Since the code only runs once it wont care about any new doors
Ive tried using .ChildAdded to start a new loop which does make a new door work but it doesn’t stop the old one meaning it runs twice for old doors and shuts them immediately off a single click
so I want to stop the loop and restart it but haven’t found a clean way to, or at least keep the original loop but have it listen to new doors
is there a way to do this or is there a better method without the loop
I would prefer to keep it as a loop if possible

local folder=script.Parent

for i,v in pairs(folder:GetChildren()) do
	if v.ClassName=="Model" then
		v:WaitForChild("prompt"):WaitForChild("ProximityPrompt").Triggered:Connect(function(a)
			--do stuff
		end)
	end
end
2 Likes

The keyword continue can reset while loops but only skips current iteration for for loops

you could use a coroutine to close a function and call a new one

2 Likes
local folder = script.Parent
local co

function loop()
    for _, v in folder:GetChildren() do
    	if v:IsA("Model") then
		    v:WaitForChild("prompt"):WaitForChild("ProximityPrompt").Triggered:Connect(function(a)
			    --do stuff
	    	end)
	    end
    end
end

function resetLoop()
    if co then coroutine.yield(co) coroutine.close(co) co = nil end
    co = coroutine.create(loop)
    coroutine.resume(co)
end

resetLoop()

folder.ChildAdded:Connect(resetLoop)

just call resetLoop() to reset it

2 Likes

You were on the right track by using .ChildAdded, but you shouldn’t respond with a loop. You can use its child parameter to get just the new door. Here’s what I’d do:

local function PrepareDoor(door)
    --// Do the ProximityPrompt connection and other setup shenanigans here
end

for i,v in pairs(PathToDoors:GetChildren()) do
    PrepareDoor(v)
end

PathToDoors.ChildAdded:Connect(PrepareDoor)
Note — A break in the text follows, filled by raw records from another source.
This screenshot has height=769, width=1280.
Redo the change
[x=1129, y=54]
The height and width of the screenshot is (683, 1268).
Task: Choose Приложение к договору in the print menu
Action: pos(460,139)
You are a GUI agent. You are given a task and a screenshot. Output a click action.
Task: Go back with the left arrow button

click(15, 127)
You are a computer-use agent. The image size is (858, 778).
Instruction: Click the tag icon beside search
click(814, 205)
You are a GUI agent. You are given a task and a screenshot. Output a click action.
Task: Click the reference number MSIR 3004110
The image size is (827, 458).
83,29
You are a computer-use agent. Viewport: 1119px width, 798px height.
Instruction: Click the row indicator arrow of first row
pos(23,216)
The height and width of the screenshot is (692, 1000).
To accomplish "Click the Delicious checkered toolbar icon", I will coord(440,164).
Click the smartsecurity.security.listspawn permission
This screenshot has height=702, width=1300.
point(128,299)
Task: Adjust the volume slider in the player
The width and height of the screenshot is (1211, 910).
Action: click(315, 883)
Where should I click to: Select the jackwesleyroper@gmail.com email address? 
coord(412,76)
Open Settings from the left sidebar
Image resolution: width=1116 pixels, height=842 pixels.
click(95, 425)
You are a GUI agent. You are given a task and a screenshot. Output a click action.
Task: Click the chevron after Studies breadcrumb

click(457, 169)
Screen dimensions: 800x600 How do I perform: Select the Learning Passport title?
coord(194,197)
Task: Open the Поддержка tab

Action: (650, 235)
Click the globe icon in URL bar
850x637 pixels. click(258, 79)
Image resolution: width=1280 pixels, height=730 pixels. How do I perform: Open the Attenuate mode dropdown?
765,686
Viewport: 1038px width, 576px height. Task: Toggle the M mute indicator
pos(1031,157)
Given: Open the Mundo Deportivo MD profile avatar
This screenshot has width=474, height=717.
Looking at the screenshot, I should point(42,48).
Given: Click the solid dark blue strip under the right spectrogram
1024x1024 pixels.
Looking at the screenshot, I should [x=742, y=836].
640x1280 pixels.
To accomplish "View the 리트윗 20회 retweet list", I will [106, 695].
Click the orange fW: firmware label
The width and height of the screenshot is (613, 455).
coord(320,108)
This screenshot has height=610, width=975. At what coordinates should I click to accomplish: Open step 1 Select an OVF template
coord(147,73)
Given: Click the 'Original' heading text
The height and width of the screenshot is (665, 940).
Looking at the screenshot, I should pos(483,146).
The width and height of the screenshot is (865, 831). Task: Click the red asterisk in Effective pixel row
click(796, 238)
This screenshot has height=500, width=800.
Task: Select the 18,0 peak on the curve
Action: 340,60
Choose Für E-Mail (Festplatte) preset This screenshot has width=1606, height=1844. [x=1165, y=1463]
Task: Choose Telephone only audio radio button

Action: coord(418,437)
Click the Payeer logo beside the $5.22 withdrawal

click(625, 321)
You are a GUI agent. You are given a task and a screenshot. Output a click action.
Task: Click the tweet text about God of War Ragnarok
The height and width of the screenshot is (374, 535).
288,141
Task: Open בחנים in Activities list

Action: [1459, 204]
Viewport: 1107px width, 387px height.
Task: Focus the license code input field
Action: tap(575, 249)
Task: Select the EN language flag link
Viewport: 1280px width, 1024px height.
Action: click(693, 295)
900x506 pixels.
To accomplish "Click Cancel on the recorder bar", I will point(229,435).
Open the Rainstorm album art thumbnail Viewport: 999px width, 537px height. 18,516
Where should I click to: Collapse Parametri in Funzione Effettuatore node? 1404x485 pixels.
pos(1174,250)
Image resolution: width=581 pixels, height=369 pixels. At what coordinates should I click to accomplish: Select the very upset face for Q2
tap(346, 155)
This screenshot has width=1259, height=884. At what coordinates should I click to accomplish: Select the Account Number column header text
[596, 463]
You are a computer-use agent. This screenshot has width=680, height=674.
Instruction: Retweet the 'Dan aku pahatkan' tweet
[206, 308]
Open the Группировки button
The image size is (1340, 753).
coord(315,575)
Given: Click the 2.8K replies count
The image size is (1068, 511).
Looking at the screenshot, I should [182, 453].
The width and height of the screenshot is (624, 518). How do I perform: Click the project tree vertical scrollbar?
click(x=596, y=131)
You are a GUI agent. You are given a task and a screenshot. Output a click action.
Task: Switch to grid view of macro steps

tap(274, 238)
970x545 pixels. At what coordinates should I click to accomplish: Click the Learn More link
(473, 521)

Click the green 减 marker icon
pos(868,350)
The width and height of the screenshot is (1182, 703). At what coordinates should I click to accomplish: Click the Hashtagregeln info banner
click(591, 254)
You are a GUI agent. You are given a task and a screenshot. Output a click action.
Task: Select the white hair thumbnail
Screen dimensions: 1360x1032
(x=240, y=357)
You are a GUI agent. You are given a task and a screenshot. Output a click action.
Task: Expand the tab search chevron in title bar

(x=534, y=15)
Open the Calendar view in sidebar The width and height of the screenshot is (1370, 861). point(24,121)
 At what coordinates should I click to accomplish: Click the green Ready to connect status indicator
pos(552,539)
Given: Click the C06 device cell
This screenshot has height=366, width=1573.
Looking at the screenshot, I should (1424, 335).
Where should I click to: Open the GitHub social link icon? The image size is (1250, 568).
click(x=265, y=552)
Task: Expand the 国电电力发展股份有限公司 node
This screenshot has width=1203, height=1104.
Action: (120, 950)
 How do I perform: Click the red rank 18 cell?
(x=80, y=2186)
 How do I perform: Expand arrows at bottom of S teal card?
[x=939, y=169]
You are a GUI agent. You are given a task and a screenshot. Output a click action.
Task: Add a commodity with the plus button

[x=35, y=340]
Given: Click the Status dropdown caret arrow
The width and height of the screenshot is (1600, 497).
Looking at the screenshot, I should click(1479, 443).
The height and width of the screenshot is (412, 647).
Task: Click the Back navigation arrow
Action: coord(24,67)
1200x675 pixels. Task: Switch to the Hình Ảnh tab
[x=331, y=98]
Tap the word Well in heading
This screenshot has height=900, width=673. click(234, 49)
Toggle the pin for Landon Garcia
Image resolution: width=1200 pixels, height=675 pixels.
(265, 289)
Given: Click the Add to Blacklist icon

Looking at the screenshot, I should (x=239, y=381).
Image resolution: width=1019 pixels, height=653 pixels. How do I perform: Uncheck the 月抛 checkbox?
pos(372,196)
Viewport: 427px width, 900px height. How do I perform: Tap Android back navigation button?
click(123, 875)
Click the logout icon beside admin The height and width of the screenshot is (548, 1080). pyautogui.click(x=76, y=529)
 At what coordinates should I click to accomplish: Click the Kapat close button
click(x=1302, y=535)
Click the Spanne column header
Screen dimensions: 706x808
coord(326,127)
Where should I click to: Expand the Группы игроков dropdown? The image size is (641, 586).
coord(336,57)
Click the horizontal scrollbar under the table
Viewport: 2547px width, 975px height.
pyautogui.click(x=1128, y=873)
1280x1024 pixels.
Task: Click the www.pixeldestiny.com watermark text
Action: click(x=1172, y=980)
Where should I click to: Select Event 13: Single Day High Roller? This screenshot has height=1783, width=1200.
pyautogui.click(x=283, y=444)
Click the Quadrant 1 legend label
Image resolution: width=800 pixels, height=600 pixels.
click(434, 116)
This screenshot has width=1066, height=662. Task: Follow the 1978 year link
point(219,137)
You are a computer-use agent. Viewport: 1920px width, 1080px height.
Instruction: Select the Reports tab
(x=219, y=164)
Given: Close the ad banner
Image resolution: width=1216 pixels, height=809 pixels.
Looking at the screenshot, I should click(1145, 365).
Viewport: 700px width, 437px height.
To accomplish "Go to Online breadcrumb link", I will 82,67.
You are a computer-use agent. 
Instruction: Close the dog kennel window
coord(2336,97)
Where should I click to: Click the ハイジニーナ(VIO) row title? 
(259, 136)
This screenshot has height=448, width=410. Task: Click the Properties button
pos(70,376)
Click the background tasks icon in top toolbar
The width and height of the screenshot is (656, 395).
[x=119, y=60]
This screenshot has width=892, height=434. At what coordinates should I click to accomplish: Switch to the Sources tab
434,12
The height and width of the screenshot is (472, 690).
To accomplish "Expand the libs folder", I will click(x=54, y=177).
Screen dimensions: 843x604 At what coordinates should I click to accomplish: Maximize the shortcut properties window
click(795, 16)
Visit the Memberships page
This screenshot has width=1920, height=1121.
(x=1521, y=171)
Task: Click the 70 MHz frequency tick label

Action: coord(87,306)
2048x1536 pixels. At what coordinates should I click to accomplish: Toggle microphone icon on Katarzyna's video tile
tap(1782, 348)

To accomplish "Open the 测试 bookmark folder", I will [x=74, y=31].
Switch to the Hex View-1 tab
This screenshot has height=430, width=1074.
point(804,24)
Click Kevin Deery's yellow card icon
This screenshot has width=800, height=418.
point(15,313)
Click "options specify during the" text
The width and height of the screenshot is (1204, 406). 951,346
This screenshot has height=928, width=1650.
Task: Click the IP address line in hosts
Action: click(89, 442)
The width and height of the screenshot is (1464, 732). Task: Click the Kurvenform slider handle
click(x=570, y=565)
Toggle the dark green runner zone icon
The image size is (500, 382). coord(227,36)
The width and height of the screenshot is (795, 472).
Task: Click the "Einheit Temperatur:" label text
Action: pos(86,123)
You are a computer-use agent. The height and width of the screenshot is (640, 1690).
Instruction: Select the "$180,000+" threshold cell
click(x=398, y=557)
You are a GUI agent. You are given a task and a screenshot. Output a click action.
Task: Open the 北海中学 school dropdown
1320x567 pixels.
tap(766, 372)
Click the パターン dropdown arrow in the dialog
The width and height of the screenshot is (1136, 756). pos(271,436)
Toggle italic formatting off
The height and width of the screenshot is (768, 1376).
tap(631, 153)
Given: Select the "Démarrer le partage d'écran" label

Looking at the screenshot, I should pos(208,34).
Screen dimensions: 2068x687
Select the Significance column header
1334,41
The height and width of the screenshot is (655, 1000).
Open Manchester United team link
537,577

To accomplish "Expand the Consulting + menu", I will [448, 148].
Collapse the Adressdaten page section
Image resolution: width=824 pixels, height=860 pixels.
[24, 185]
In case that last line confuses you, it’s basically a shortened version of this:

PathToDoors.ChildAdded:Connect(function(child)
    PrepareDoor(child)
end)
3 Likes

This worked out thank you
Let me see if I am reading the code correctly though, I want to know how it works

The loop in the middle just sends all preexisting doors to the prepare function
the bottom line sends new ones to it
and the function connects them separately outside of any loops
If that is how then honestly I don’t see how I didn’t think of that, smacking myself right now

2 Likes

Yep, you got it right!

character limit moment

1 Like

This topic was automatically closed 14 days after the last reply. New replies are no longer allowed.